Одновременно мы можем с уверенностью утверждать, что к середине XVIII века, и особенно со времени вступления на престол в 1762 году Екатерины II, в политическом сыске исчезают особо свирепые пытки. В отличие от других стран (Франции, Пруссии и др.) в России во второй половине XVIII века не устраивали и такие средневековые казни, как сожжение, колесование или четвертование. На политический сыск стали оказывать сильное влияние идеи Просвещения. И хотя люди, конечно, боялись ведомства Степана Шешковского, но все-таки это был не тот страх, который сковывал современников и подданных Петра Великого или Анны Иоанновны. При Екатерине II людям стало казаться, что мрачные времена ушли навсегда…

Но XVIII век вдруг кончился делом, которое вернуло страшные воспоминания о Преображенском приказе и Тайной канцелярии. Речь идет о деле полковника гвардии грузина Евграфа Грузинова, начатом при Павле I в 1800 году. Грузинов, один из телохранителей императора Павла I, был внезапно заподозрен государем в чем-то преступном и выслан на родину – в Черкасск. Здесь его обвинили в произнесении «дерзновенных и ругательных против государя императора изречений» и в сочинении двух бумаг, якобы свидетельствующих о намерениях автора ниспровергнуть существующий государственный строй. С «изречениями» горячего грузина, раздосадованного на государя за отставку и удаление от двора в захолустье, было все ясно: полковник публично отозвался о государе такими словами, «от одной мысли о которых, – писал следователь генерал Кожин, – содрогается сердце каждого верноподданного», да еще и прибавил с вызовом: «Поезжайте куда хотите и просите на меня», что и сделал доносчик. Грузинов был казнен мучительнейшим образом – запорот кнутом до смерти.

Строки:
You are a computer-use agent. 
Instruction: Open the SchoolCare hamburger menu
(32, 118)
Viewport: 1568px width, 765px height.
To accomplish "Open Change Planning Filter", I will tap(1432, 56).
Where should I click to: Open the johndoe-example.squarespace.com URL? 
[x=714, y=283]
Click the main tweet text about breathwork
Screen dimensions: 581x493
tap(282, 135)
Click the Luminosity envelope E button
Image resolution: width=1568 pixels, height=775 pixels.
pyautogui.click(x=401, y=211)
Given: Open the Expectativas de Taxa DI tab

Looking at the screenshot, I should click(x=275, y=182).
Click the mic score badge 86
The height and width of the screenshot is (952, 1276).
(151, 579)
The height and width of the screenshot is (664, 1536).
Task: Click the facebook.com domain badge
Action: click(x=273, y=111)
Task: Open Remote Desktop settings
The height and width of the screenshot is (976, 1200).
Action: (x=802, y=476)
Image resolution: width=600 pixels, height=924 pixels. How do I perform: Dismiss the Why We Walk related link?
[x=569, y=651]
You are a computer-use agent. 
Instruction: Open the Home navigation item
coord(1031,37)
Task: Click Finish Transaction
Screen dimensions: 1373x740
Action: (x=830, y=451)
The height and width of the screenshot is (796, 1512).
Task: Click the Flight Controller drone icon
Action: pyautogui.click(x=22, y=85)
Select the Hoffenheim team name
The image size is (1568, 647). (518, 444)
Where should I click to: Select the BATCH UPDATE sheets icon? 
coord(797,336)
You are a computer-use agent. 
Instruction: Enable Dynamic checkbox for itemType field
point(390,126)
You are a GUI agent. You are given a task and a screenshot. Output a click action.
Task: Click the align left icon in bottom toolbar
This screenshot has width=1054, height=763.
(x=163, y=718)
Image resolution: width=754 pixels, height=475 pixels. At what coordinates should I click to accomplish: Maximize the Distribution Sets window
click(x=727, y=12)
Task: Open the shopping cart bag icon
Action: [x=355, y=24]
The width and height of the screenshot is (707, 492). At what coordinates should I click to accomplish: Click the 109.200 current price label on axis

Задания:
[a] Ответьте на вопросы по фрагменту документа:
(i) В каком году Екатерина II вступила на престол?
(ii) При каком императоре и в каком году было начато дело Евграфа Грузинова?
(iii) Куда был выслан Грузинов?
[b] Переведите на английский язык предложение из фрагмента документа: «В отличие от других стран (Франции, Пруссии и др.) в России во второй половине XVIII века не устраивали и такие средневековые казни, как сожжение, колесование или четвертование».

Решения заданий:
[a]
(i) В 1762 году.
(ii) При Павле I, в 1800 году.
(iii) На родину, в Черкасск.

[b] Unlike other countries (France, Prussia, and others), in the second half of the 18th century Russia did not carry out even such medieval executions as burning, breaking on the wheel, or quartering.